The records:
━━━━━━━━━━━━━━━━
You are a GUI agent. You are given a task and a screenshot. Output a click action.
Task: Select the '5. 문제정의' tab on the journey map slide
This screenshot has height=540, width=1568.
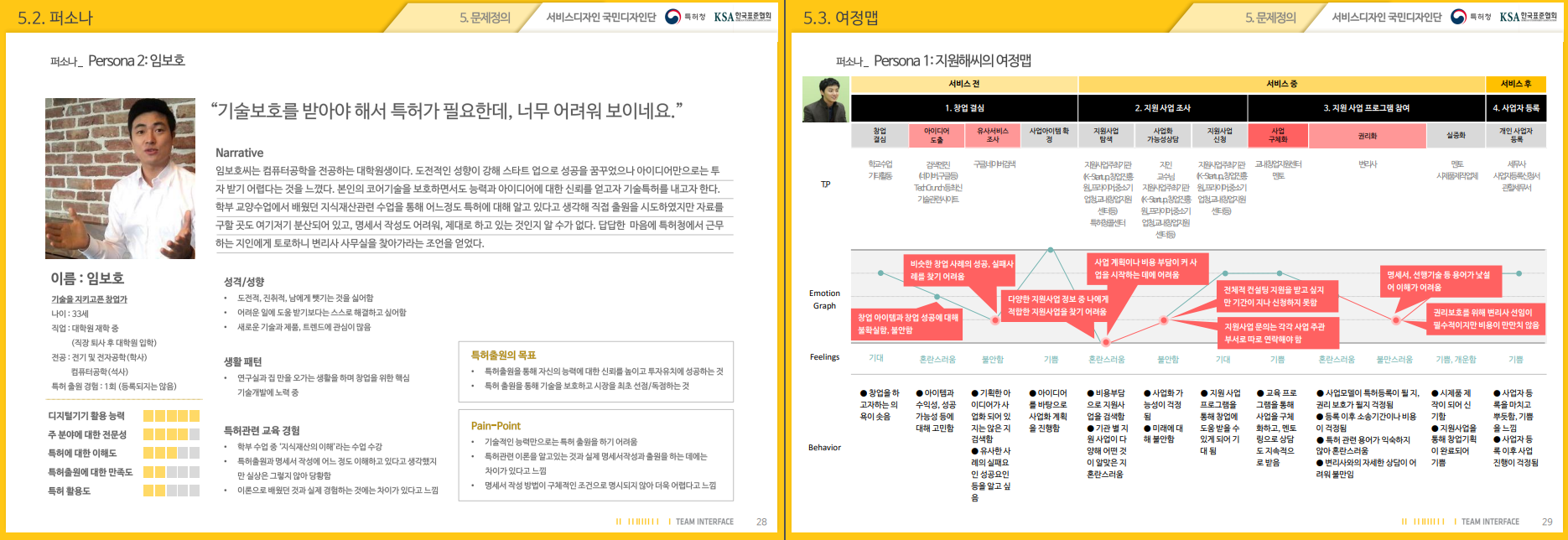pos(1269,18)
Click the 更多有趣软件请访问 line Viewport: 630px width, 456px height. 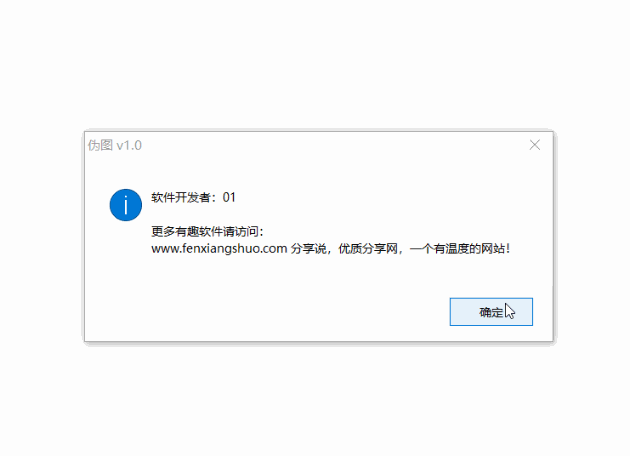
━━━━━━━━━━━━━━━━
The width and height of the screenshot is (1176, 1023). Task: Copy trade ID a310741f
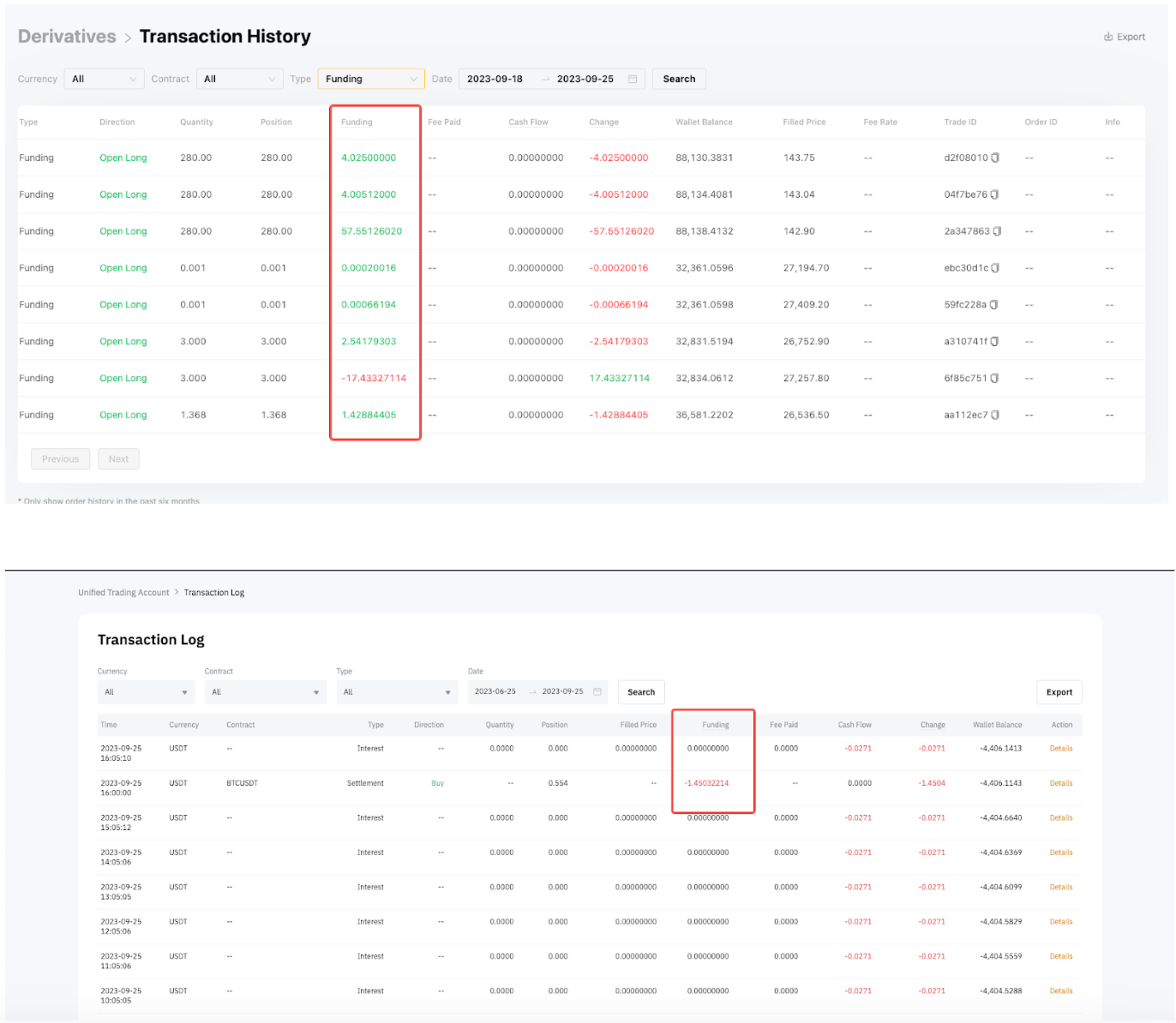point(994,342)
━━━━━━━━━━━━━━━━
Exercise: Set the pictures aside and retype exactly the lines above from the line with "This screenshot has height=540, width=1568." to the line with "Click the 更多有趣软件请访问", both included, adding no others.

Result:
This screenshot has height=540, width=1568.
pos(1269,18)
Click the 更多有趣软件请访问 line Viewport: 630px width, 456px height. 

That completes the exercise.